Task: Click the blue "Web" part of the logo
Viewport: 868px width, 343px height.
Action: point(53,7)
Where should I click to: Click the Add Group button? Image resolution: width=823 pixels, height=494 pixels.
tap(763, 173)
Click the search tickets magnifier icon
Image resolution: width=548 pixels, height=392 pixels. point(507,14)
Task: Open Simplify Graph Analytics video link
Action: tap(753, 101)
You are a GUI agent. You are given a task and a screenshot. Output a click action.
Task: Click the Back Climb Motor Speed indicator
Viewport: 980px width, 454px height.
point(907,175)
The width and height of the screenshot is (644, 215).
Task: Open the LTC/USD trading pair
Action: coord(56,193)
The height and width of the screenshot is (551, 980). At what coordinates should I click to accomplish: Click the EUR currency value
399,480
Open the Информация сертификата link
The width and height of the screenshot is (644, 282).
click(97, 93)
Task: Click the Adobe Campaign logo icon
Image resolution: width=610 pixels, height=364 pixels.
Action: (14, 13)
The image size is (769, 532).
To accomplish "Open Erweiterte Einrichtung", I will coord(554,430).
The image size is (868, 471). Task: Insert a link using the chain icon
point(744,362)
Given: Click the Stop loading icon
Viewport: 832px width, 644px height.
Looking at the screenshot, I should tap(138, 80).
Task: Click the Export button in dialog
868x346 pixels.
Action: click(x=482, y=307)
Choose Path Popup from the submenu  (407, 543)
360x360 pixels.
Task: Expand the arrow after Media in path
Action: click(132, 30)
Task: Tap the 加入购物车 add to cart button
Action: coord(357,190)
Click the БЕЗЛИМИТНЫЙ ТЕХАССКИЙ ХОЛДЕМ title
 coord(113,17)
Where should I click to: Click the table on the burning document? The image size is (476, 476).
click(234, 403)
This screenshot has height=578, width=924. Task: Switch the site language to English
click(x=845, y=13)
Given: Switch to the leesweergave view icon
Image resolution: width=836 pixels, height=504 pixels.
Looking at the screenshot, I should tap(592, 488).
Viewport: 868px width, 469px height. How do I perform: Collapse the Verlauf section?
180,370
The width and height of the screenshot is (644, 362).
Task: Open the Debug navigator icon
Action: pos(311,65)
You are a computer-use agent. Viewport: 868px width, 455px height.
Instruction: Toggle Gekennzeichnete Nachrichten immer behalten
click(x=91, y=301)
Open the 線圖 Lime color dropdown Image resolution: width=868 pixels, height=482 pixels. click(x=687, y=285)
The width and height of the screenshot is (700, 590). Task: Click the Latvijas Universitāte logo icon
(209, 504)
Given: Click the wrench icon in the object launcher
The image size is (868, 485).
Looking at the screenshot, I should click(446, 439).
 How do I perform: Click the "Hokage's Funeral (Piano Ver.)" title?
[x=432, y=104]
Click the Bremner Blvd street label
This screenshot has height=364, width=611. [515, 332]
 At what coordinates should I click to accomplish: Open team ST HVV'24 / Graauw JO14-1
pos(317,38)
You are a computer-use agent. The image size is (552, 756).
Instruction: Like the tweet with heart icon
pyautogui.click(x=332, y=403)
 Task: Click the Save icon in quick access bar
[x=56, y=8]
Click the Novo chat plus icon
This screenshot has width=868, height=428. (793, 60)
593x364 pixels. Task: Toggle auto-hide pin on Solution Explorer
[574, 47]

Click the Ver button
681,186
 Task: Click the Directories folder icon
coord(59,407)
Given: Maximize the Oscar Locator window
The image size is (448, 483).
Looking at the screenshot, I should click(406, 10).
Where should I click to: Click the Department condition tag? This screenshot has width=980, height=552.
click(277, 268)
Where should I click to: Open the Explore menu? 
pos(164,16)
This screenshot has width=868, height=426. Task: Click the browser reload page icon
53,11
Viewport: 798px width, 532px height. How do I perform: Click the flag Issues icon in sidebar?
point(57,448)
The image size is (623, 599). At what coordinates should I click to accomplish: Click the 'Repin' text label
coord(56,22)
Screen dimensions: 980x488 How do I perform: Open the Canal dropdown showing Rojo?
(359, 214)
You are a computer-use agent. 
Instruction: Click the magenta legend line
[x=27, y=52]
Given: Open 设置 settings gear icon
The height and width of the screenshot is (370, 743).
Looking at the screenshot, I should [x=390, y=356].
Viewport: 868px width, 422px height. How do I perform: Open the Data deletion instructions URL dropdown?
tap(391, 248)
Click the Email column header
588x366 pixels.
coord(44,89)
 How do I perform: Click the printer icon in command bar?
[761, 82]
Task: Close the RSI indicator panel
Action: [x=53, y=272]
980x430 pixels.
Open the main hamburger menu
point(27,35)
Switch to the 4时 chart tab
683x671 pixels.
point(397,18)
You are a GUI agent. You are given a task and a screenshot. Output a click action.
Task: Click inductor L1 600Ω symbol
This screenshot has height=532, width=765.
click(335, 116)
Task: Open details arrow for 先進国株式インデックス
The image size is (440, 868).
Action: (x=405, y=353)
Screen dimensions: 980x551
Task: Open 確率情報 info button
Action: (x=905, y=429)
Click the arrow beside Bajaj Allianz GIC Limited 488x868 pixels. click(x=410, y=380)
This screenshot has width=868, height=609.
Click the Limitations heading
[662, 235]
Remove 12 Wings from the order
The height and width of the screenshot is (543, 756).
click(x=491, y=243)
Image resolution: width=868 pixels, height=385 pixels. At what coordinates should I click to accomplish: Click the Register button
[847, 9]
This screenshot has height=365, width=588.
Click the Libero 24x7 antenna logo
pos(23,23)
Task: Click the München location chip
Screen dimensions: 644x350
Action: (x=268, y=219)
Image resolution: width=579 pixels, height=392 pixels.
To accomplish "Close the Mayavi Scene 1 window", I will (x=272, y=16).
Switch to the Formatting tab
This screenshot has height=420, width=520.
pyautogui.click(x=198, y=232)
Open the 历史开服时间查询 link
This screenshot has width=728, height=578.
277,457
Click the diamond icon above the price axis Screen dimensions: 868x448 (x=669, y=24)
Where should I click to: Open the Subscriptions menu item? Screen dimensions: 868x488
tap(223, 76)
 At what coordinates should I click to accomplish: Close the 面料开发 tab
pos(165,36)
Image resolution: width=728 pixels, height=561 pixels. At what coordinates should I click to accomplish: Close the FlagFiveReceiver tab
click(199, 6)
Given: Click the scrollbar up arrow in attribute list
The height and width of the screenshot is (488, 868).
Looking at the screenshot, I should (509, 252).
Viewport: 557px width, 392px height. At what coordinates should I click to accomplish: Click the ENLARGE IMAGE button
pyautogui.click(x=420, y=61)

******************************

(TASK DESCRIPTION) Quote the listing in full, please, keeping every line exact.

(SOLUTION FOR THIS PROBLEM)
Task: Click the blue "Web" part of the logo
Viewport: 868px width, 343px height.
Action: point(53,7)
Where should I click to: Click the Add Group button? Image resolution: width=823 pixels, height=494 pixels.
tap(763, 173)
Click the search tickets magnifier icon
Image resolution: width=548 pixels, height=392 pixels. point(507,14)
Task: Open Simplify Graph Analytics video link
Action: tap(753, 101)
You are a GUI agent. You are given a task and a screenshot. Output a click action.
Task: Click the Back Climb Motor Speed indicator
Viewport: 980px width, 454px height.
point(907,175)
The width and height of the screenshot is (644, 215).
Task: Open the LTC/USD trading pair
Action: coord(56,193)
The height and width of the screenshot is (551, 980). At what coordinates should I click to accomplish: Click the EUR currency value
399,480
Open the Информация сертификата link
The width and height of the screenshot is (644, 282).
click(97, 93)
Task: Click the Adobe Campaign logo icon
Image resolution: width=610 pixels, height=364 pixels.
Action: (14, 13)
The image size is (769, 532).
To accomplish "Open Erweiterte Einrichtung", I will coord(554,430).
The image size is (868, 471). Task: Insert a link using the chain icon
point(744,362)
Given: Click the Stop loading icon
Viewport: 832px width, 644px height.
Looking at the screenshot, I should tap(138, 80).
Task: Click the Export button in dialog
868x346 pixels.
Action: click(x=482, y=307)
Choose Path Popup from the submenu  (407, 543)
360x360 pixels.
Task: Expand the arrow after Media in path
Action: click(132, 30)
Task: Tap the 加入购物车 add to cart button
Action: coord(357,190)
Click the БЕЗЛИМИТНЫЙ ТЕХАССКИЙ ХОЛДЕМ title
 coord(113,17)
Where should I click to: Click the table on the burning document? The image size is (476, 476).
click(234, 403)
This screenshot has height=578, width=924. Task: Switch the site language to English
click(x=845, y=13)
Given: Switch to the leesweergave view icon
Image resolution: width=836 pixels, height=504 pixels.
Looking at the screenshot, I should tap(592, 488).
Viewport: 868px width, 469px height. How do I perform: Collapse the Verlauf section?
180,370
The width and height of the screenshot is (644, 362).
Task: Open the Debug navigator icon
Action: pos(311,65)
You are a computer-use agent. Viewport: 868px width, 455px height.
Instruction: Toggle Gekennzeichnete Nachrichten immer behalten
click(x=91, y=301)
Open the 線圖 Lime color dropdown Image resolution: width=868 pixels, height=482 pixels. click(x=687, y=285)
The width and height of the screenshot is (700, 590). Task: Click the Latvijas Universitāte logo icon
(209, 504)
Given: Click the wrench icon in the object launcher
The image size is (868, 485).
Looking at the screenshot, I should click(446, 439).
 How do I perform: Click the "Hokage's Funeral (Piano Ver.)" title?
[x=432, y=104]
Click the Bremner Blvd street label
This screenshot has height=364, width=611. [515, 332]
 At what coordinates should I click to accomplish: Open team ST HVV'24 / Graauw JO14-1
pos(317,38)
You are a computer-use agent. The image size is (552, 756).
Instruction: Like the tweet with heart icon
pyautogui.click(x=332, y=403)
 Task: Click the Save icon in quick access bar
[x=56, y=8]
Click the Novo chat plus icon
This screenshot has width=868, height=428. (793, 60)
593x364 pixels. Task: Toggle auto-hide pin on Solution Explorer
[574, 47]

Click the Ver button
681,186
 Task: Click the Directories folder icon
coord(59,407)
Given: Maximize the Oscar Locator window
The image size is (448, 483).
Looking at the screenshot, I should click(406, 10).
Where should I click to: Click the Department condition tag? This screenshot has width=980, height=552.
click(277, 268)
Where should I click to: Open the Explore menu? 
pos(164,16)
This screenshot has width=868, height=426. Task: Click the browser reload page icon
53,11
Viewport: 798px width, 532px height. How do I perform: Click the flag Issues icon in sidebar?
point(57,448)
The image size is (623, 599). At what coordinates should I click to accomplish: Click the 'Repin' text label
coord(56,22)
Screen dimensions: 980x488 How do I perform: Open the Canal dropdown showing Rojo?
(359, 214)
You are a computer-use agent. 
Instruction: Click the magenta legend line
[x=27, y=52]
Given: Open 设置 settings gear icon
The height and width of the screenshot is (370, 743).
Looking at the screenshot, I should [x=390, y=356].
Viewport: 868px width, 422px height. How do I perform: Open the Data deletion instructions URL dropdown?
tap(391, 248)
Click the Email column header
588x366 pixels.
coord(44,89)
 How do I perform: Click the printer icon in command bar?
[761, 82]
Task: Close the RSI indicator panel
Action: [x=53, y=272]
980x430 pixels.
Open the main hamburger menu
point(27,35)
Switch to the 4时 chart tab
683x671 pixels.
point(397,18)
You are a GUI agent. You are given a task and a screenshot. Output a click action.
Task: Click inductor L1 600Ω symbol
This screenshot has height=532, width=765.
click(335, 116)
Task: Open details arrow for 先進国株式インデックス
The image size is (440, 868).
Action: (x=405, y=353)
Screen dimensions: 980x551
Task: Open 確率情報 info button
Action: (x=905, y=429)
Click the arrow beside Bajaj Allianz GIC Limited 488x868 pixels. click(x=410, y=380)
This screenshot has width=868, height=609.
Click the Limitations heading
[662, 235]
Remove 12 Wings from the order
The height and width of the screenshot is (543, 756).
click(x=491, y=243)
Image resolution: width=868 pixels, height=385 pixels. At what coordinates should I click to accomplish: Click the Register button
[847, 9]
This screenshot has height=365, width=588.
Click the Libero 24x7 antenna logo
pos(23,23)
Task: Click the München location chip
Screen dimensions: 644x350
Action: (x=268, y=219)
Image resolution: width=579 pixels, height=392 pixels.
To accomplish "Close the Mayavi Scene 1 window", I will (x=272, y=16).
Switch to the Formatting tab
This screenshot has height=420, width=520.
pyautogui.click(x=198, y=232)
Open the 历史开服时间查询 link
This screenshot has width=728, height=578.
277,457
Click the diamond icon above the price axis Screen dimensions: 868x448 (x=669, y=24)
Where should I click to: Open the Subscriptions menu item? Screen dimensions: 868x488
tap(223, 76)
 At what coordinates should I click to accomplish: Close the 面料开发 tab
pos(165,36)
Image resolution: width=728 pixels, height=561 pixels. At what coordinates should I click to accomplish: Close the FlagFiveReceiver tab
click(199, 6)
Given: Click the scrollbar up arrow in attribute list
The height and width of the screenshot is (488, 868).
Looking at the screenshot, I should (509, 252).
Viewport: 557px width, 392px height. At what coordinates should I click to accomplish: Click the ENLARGE IMAGE button
pyautogui.click(x=420, y=61)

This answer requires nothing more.